Sections

Pediatric Bacterial Meningitis

Presentation

History

Symptoms of neonatal bacterial meningitis are nonspecific and include the following:

Poor feeding
Lethargy
Irritability
Apnea
Listlessness
Apathy
Fever
Hypothermia
Seizures
Jaundice
Bulging fontanelle
Pallor
Shock
Hypotonia
Shrill cry
Hypoglycemia
Intractable metabolic acidosis

The following symptoms are readily recognized as associated with meningitis in infants and children:

Nuchal rigidity
Opisthotonos
Bulging fontanelle
Convulsions
Photophobia
Headache
Alterations of the sensorium
Irritability
Lethargy
Anorexia
Nausea
Vomiting
Coma
Fever (generally present, although some severely ill children present with hypothermia)

The younger the child, the less likely he or she is to exhibit the classic symptoms of fever, headache, and meningeal signs.

Meningitis in the neonatal period is associated with maternal infection or pyrexia at delivery. A child younger than 3 months may have very nonspecific symptoms, including hyperthermia or hypothermia, change in sleeping or eating habits, irritability or lethargy, vomiting, high-pitched cry, or seizures. Meningismus and a bulging fontanel may be observed but are not needed for diagnosis. A child who is quiet at rest but who cries when moved or comforted may have meningeal irritation (paradoxical irritability).

After the age of 3 months, the child may display symptoms more often associated with bacterial meningitis, with fever, vomiting, irritability, lethargy, or any change in behavior. After the age of 2-3 years, children may complain of headache, stiff neck, and photophobia.

The clinical course may be brief and fulminant with rapid progression of symptoms or may follow a more gradual course with several days of upper respiratory infection progressing to more severe symptoms. The fulminant course is more often associated with N meningitidis infection.

Signs and symptoms in patients with listerial meningitis tend to be subtle, and diagnosis is often delayed.

Note that patients also may have other foci of infection. The presenting symptoms may point toward those foci, causing unnecessary delay in diagnosis of bacterial meningitis.

Physical Examination

Physical examination findings vary widely, depending on the infecting organism and the patient’s age. In general, the younger the child, the less specific the symptoms. As the child grows older, the physical examination becomes more reliable.

Neonates

A high index of suspicion and awareness of risk factors usually results in early diagnosis and prompt treatment of bacterial meningitis in neonates. Cardinal signs of meningitis (eg, fever, vomiting, stiff neck) are rarely present. For neonatal meningitis, these signs are the exception rather than the rule.

Infants and children

Kernig and Brudzinski signs are helpful indicators when present, but they may be absent (along with nuchal rigidity) in very young, debilitated, or malnourished infants. Skin findings range from a nonspecific blanching, erythematous, maculopapular rash to a petechial or purpuric rash, most characteristic of meningococcal meningitis.

Patients may also have other foci of infection. Presenting symptoms may point toward those foci, causing unnecessary delay in diagnosis of bacterial meningitis.

Approximately 15% of patients have focal neurologic signs upon diagnosis. The presence of focal neurologic signs predicts a complicated hospital course and significant long-term sequelae.

Generalized or focal seizures are observed in as many as 33% of patients. Seizures that occur during the first 3 days of illness usually have little prognostic significance. However, prolonged or difficult-to-control seizures, especially when observed beyond the fourth hospital day, are predictors of a complicated hospital course with serious sequelae.

**Assignment:** Continue the clinical text on pediatric bacterial meningitis after its last sentence, in the same style.

**Material supplied:**
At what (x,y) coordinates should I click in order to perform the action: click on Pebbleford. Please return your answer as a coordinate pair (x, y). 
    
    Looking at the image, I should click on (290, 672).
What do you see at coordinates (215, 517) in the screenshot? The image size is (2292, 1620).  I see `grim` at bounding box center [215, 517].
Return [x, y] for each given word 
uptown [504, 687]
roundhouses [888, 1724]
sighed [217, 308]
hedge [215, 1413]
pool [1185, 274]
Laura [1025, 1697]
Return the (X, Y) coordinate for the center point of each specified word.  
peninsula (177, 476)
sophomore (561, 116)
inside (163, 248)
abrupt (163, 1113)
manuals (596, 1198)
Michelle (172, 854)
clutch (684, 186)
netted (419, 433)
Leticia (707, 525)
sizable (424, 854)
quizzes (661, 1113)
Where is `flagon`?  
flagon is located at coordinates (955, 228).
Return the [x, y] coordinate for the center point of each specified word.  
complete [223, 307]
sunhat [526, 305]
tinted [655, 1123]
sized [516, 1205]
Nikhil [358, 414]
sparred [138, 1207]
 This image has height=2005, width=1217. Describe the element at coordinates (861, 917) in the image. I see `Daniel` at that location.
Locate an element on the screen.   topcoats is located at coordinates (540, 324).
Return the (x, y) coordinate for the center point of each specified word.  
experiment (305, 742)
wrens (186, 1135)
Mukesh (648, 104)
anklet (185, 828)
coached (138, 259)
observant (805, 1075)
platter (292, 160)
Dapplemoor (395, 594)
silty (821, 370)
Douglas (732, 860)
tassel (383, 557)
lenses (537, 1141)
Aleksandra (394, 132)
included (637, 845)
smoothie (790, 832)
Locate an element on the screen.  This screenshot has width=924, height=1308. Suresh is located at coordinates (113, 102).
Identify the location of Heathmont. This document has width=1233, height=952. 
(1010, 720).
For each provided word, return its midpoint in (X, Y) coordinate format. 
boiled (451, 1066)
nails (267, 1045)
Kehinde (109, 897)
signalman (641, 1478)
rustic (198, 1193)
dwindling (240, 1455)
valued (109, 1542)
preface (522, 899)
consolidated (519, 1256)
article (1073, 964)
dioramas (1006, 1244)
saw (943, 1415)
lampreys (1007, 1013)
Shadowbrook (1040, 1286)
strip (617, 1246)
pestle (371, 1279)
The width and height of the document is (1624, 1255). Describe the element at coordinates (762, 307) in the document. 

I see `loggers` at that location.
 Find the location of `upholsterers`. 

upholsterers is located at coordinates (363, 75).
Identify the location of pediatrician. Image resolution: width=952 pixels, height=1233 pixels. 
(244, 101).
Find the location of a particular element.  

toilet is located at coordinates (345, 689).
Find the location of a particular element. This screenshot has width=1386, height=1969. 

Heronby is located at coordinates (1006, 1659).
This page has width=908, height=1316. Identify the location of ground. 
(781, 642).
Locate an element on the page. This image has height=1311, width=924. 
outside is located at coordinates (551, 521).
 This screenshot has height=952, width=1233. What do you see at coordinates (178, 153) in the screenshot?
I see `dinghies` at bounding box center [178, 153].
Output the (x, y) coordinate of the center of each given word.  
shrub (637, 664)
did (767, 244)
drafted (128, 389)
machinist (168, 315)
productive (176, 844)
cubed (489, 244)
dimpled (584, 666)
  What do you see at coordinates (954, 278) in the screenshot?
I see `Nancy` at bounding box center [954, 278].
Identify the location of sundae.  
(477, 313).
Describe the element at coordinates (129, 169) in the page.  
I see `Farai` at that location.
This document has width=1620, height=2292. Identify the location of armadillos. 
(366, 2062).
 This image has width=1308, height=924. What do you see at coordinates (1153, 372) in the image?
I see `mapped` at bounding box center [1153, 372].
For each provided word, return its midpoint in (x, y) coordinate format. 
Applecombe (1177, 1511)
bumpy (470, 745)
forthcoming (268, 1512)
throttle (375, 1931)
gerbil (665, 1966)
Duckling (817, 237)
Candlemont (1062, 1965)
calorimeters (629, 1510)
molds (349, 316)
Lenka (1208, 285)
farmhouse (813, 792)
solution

**Your response:**
In later stages of the disease, a few patients develop focal central nervous system (CNS) symptoms and other systemic signs (eg, fever) indicating a significant collection of fluid in the subdural space. Incidence of subdural effusion is independent of the bacterial organism causing meningitis.

Obtundation and coma occur in 15-20% of patients and are more frequent with pneumococcal meningitis.

Approximately 6% of affected infants and children show signs of disseminated intravascular coagulation (DIC) and endotoxic shock. These signs are indicative of a poor prognosis.

Complications

Seizures are a common complication of bacterial meningitis, affecting almost one third of the patients. Persistent seizures, seizures late in the course of disease, and focal seizures are more likely to be associated with neurologic sequelae.

Other complications that can be seen during the course of bacterial meningitis include the syndrome of inappropriate antidiuretic hormone secretion (SIADH), subdural effusions, and brain abscesses. Subdural effusions are generally asymptomatic and resolve without neurologic sequelae.

Long-term sequelae are seen in as many as 30% of children; they vary according to the infecting organism, the patient’s age, the presenting features, and the hospital course. Long-term close follow-up care of children is crucial for the early detection of sequelae.

Although most patients have subtle CNS changes, serious complications are occasionally observed. These complications include nerve deafness, cortical blindness, hemiparesis, quadriparesis, muscular hypertonia, ataxia, complex seizure disorders, mental motor retardation, learning disabilities, obstructive hydrocephalus, and cerebral atrophy.

Mild-to-severe impairment of hearing is noted in as many as 20-30% of affected children with H influenzae disease but is less common with other pathogens. Early administration of dexamethasone reduces the incidence of audiologic complications in Hib meningitis. Severe hearing impairment interferes with the development of normal speech; thus, frequent audiologic evaluation and developmental assessment must be performed during healthcare visits.

Whenever motor sequelae are detected, physical, occupational, and rehabilitation services should evaluate the patient to prevent further damage and to provide optimal functional status.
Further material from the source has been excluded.